Whoops, apparently Mollom ate my first comment. I do a lot of work with the Drupal 6 version of OpenLayers module (see https://ecenter.fnal.gov/network) and wanted to throw in my curmudgeonly 2 cents. The short version: Both the module and Javascript library have issues which should be considered when picking a mapping solution.
The module's architecture: Overall the OL module's architecture is sound. It has one, it is well-documented, and it does the job for most use-cases. The problem is in the map-building process and map-rendering pipeline, which are tightly coupled. There is literally no way to pass arbitrary data or parameters to layer constructors during map building. In my project, where several layers are completely dynamically generated based on data that comes back from a web-service, I have to check the POST or querystring parameters from the layer constructor, reconstruct the data query, and get the cached result.

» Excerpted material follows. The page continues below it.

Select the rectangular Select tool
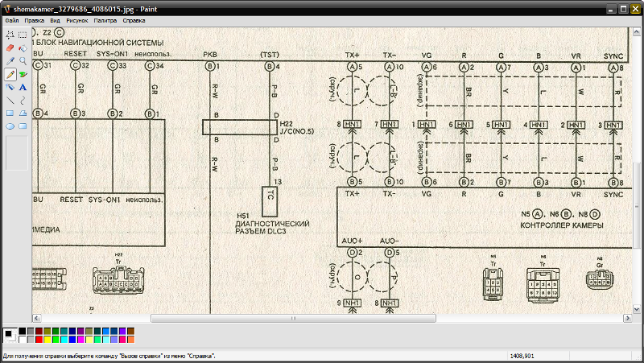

This also means that these layers simply cannot be drawn without these parameters.
The module user interface: These architectural choices lead to one of the strangest of all of the OL module's behaviors: To create a map, you create a View with a custom display handler, which becomes available as a layer, which you add to a "preset" (now called "map"), which you then create another View to display. This is pretty confusing and arduous! And while it works fine for filtering with static layers, these choices mean richer interaction using Drupal tools can be hard to pull off.
The Javascript library architecture: OpenLayers-the-library remains the de-facto open source mapping library, but I think it is showing its age and complicated lineage, and I worry about the direction of the project. Recent point releases introduce major API changes. Much work has been done recently on mobile mapping, but the rendering API and map interaction remain hard to work with. The project documentation is thorough but not particularly enlightening, and there are literally unfinished parts of the codebase (like the curve geometry): documented but non-functional.
If you need a working, stable mapping solution, OpenLayers for Drupal is still your best option and the Drupal OL ecosystem continues to improve. But if you need complex interactivity, you'll find yourself fighting with both the Drupal module and the library. I'm currently looking into using Leaflet and Wax with a query-able GeoJSON service to handle these features going forward.